Dictionary { : , : }

  • Unique Key Value Pairs

  • Keys must be immutable

  • Think 'I want to look this up later'

  • Confusingly, called an object in JSON. Represented the same way.

d = {'name': 'Jared', 'date': '2018-10-01'} print(d['name']) del d['name'] print(d)
Jared {'date': '2018-10-01'}

Set { , , }

  • Unique Collection

  • No JSON representation

s = {'one', 'two'} s.add('two') s.remove('one') print(s)
{'two'}

Describe the difference between "123" and 123 in a few sentences.

Why doesn't JSON provide Set and Tuple collections?
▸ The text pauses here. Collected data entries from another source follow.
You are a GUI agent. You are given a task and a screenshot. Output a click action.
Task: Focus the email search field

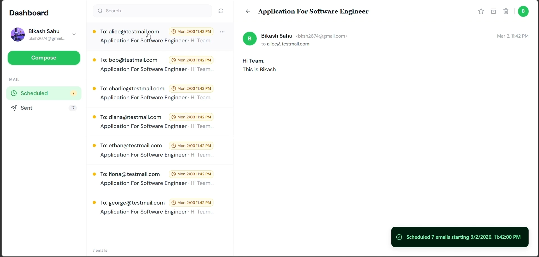[x=153, y=11]
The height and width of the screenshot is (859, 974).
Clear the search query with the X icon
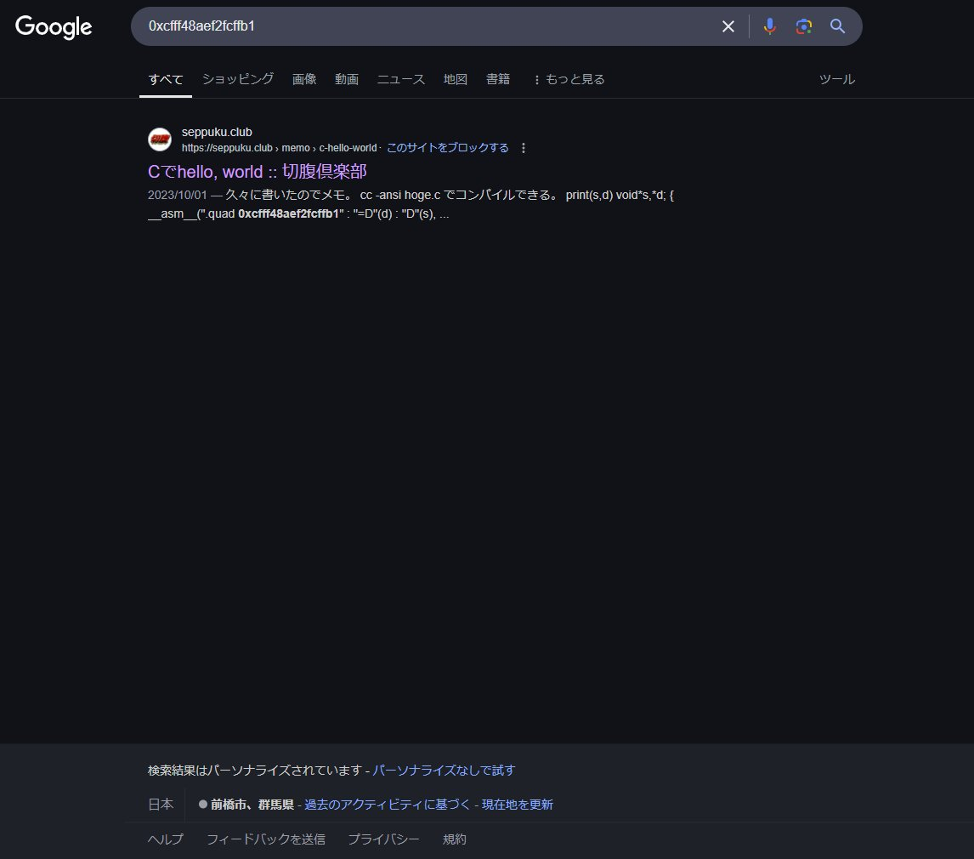[728, 26]
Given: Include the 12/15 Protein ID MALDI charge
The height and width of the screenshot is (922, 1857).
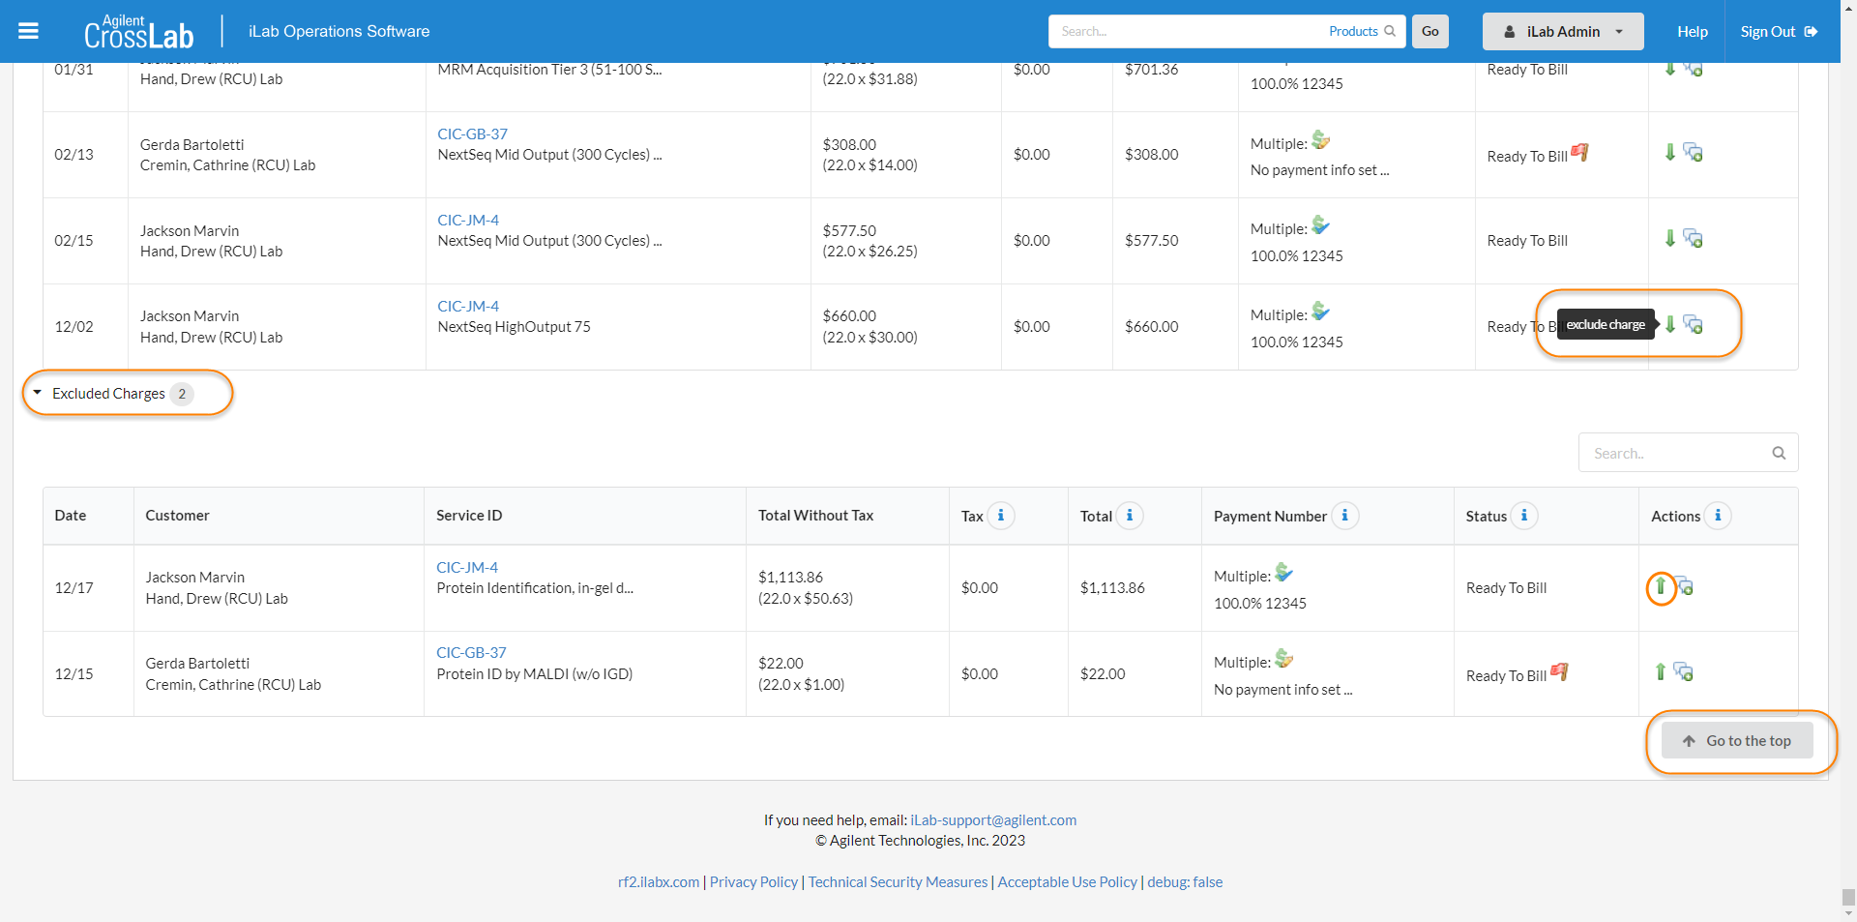Looking at the screenshot, I should pos(1661,671).
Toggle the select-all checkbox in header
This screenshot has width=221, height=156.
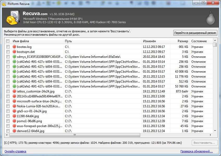click(x=8, y=41)
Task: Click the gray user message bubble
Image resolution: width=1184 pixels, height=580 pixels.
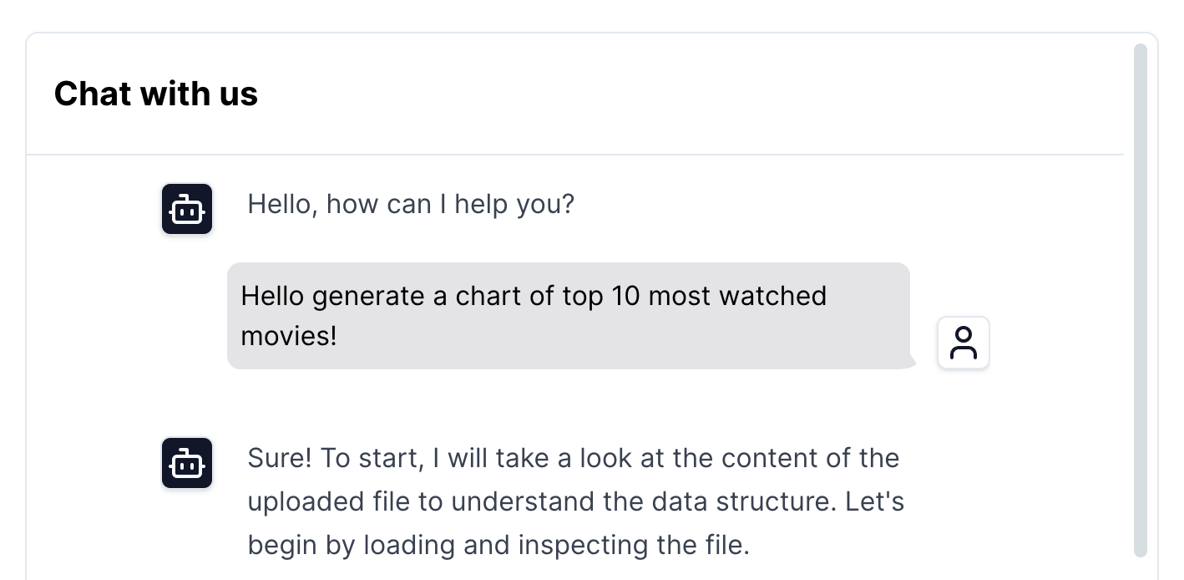Action: click(x=568, y=316)
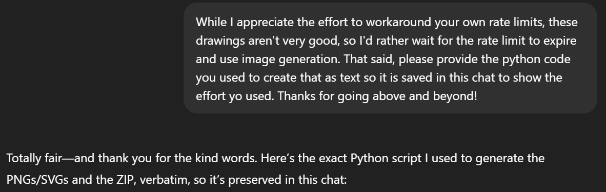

Let's load some JSON data!

People in space -- Nathan Bergey

http://api.open-notify.org/astros.json

import json from pprint import pprint in_space = """ { "message": "success", "people": [ {"craft": "ISS", "name": "Oleg Artemyev"}, {"craft": "ISS", "name": "Andrew Feustel"}, {"craft": "ISS", "name": "Richard Arnold"}, {"craft": "ISS", "name": "Sergey Prokopyev"}, {"craft": "ISS", "name": "Alexander Gerst"}, {"craft": "ISS", "name": "Serena Aunon-Chancellor"} ], "number": 6 } """ pprint(json.loads(in_space))
{'message': 'success', 'number': 6, 'people': [{'craft': 'ISS', 'name': 'Oleg Artemyev'}, {'craft': 'ISS', 'name': 'Andrew Feustel'}, {'craft': 'ISS', 'name': 'Richard Arnold'}, {'craft': 'ISS', 'name': 'Sergey Prokopyev'}, {'craft': 'ISS', 'name': 'Alexander Gerst'}, {'craft': 'ISS', 'name': 'Serena Aunon-Chancellor'}]}

Strings

  • Input with json.loads

  • Output with json.dumps

Files

  • Input with json.load

  • Output with json.dump

Add yourself to Space!

Text data is much more robust than binary data

  • Self documenting

  • Much much easier to debug

  • Easier to version

  • Cost doesn't matter for small data

  • Most data is small data

What Doesn't JSON have?

  • Comments

  • Dates

Use Toml/Yaml Instead

Toml vs Yaml is a good argument for minimal data formats

  • YAML is 86 pages

  • Toml is comparable to JSON in size

  • Loading YAML is a security risk by default

  • Lots of variation between parsers. Lots of incomplete implementation.

Things to watch out for:

Writing down something in JSON that can't be represented in the language.

l = json.loads('{"number": 1.6000000000000000000001}') print(l)
{'number': 1.6}

Things to watch out for:

Encoding/Decoding can get expensive

Takeaways!

  • look up file handling options with help, dir, and ?

  • Avoid dangling files and other resources by using context managers (with statement)

  • Use Python types and collections to unambiguously represent your data

  • Look up David Beazly's talk "Builtin Superheros" for more information on collections

  • To make your software more robust, use text data

  • Start with JSON, evolve as needed

License joke -- Douglas Crockford "The Software shall be used for Good, not Evil." "I give permission for IBM, its customers, partners, and minions, to use JSLint for evil."